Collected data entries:
Segment Open

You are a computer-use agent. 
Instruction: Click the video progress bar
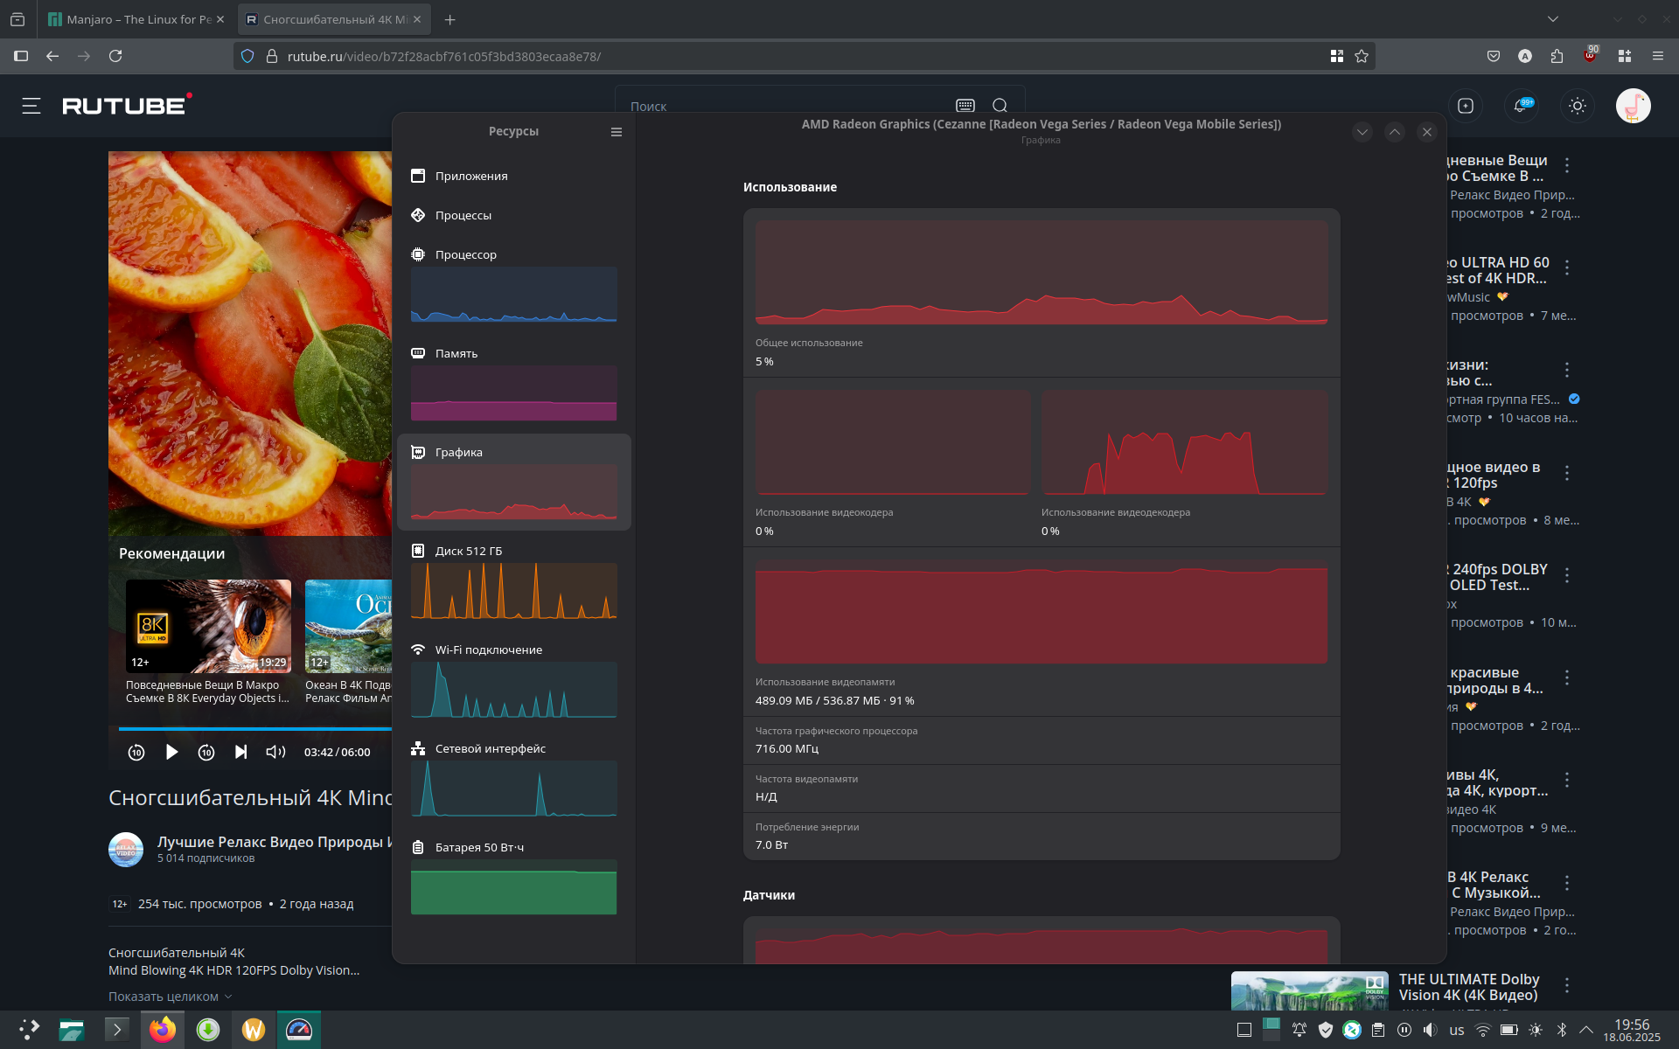point(254,728)
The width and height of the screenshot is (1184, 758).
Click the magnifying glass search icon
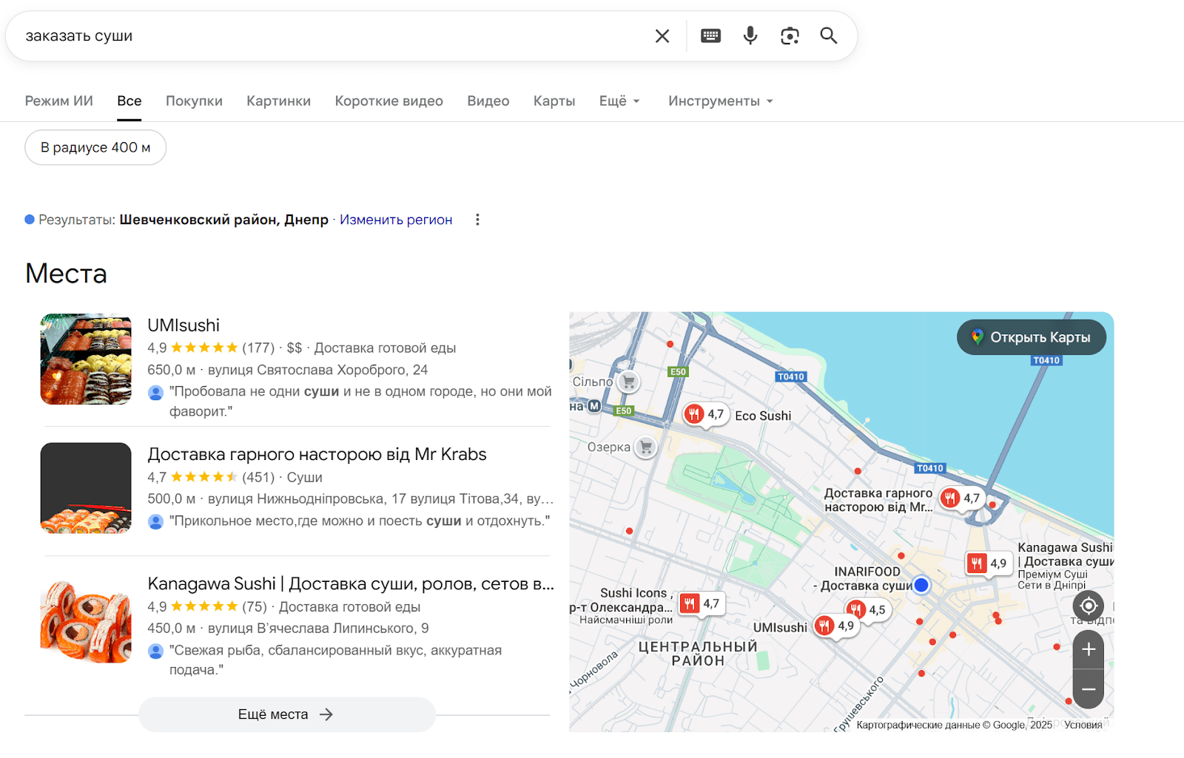828,35
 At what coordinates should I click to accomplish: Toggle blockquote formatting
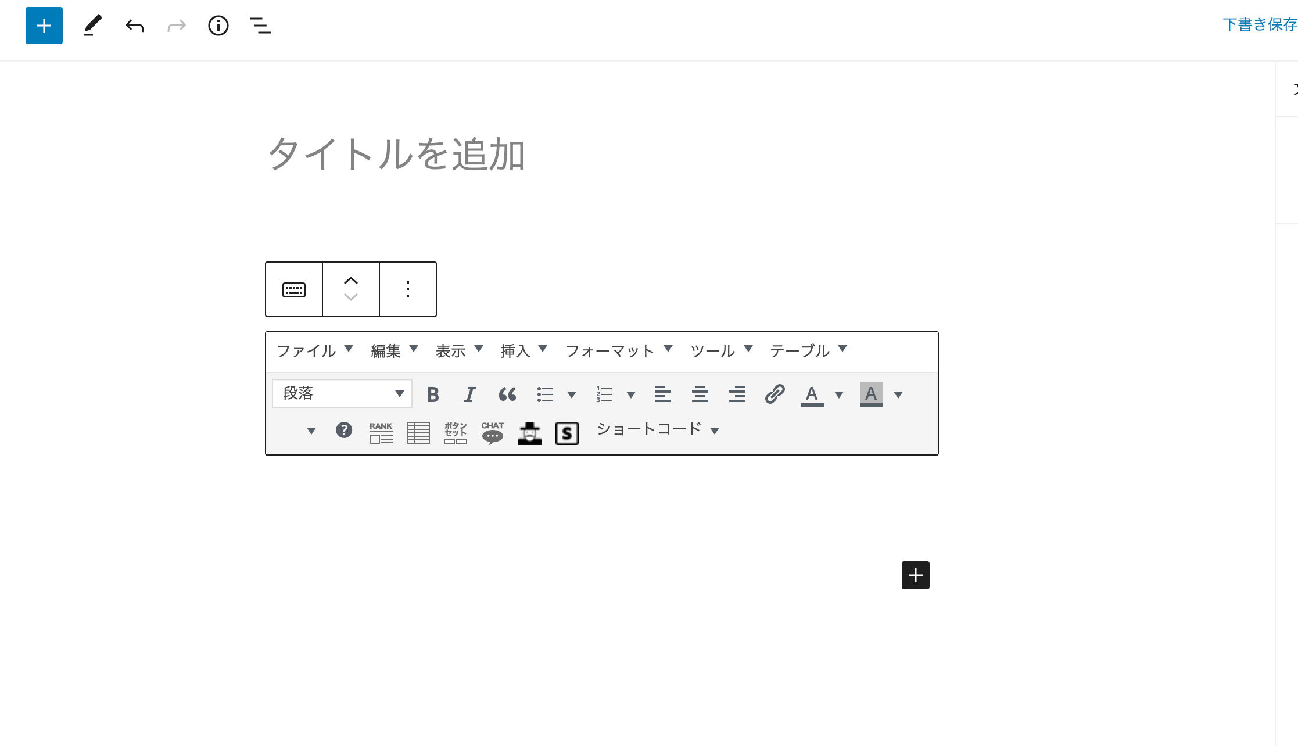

Segment Closed

Repeat the entries word for word and skip the pictures.

You are a computer-use agent. 
Instruction: Click the video progress bar
point(254,728)
The width and height of the screenshot is (1184, 758).
Click the magnifying glass search icon
828,35
 At what coordinates should I click to accomplish: Toggle blockquote formatting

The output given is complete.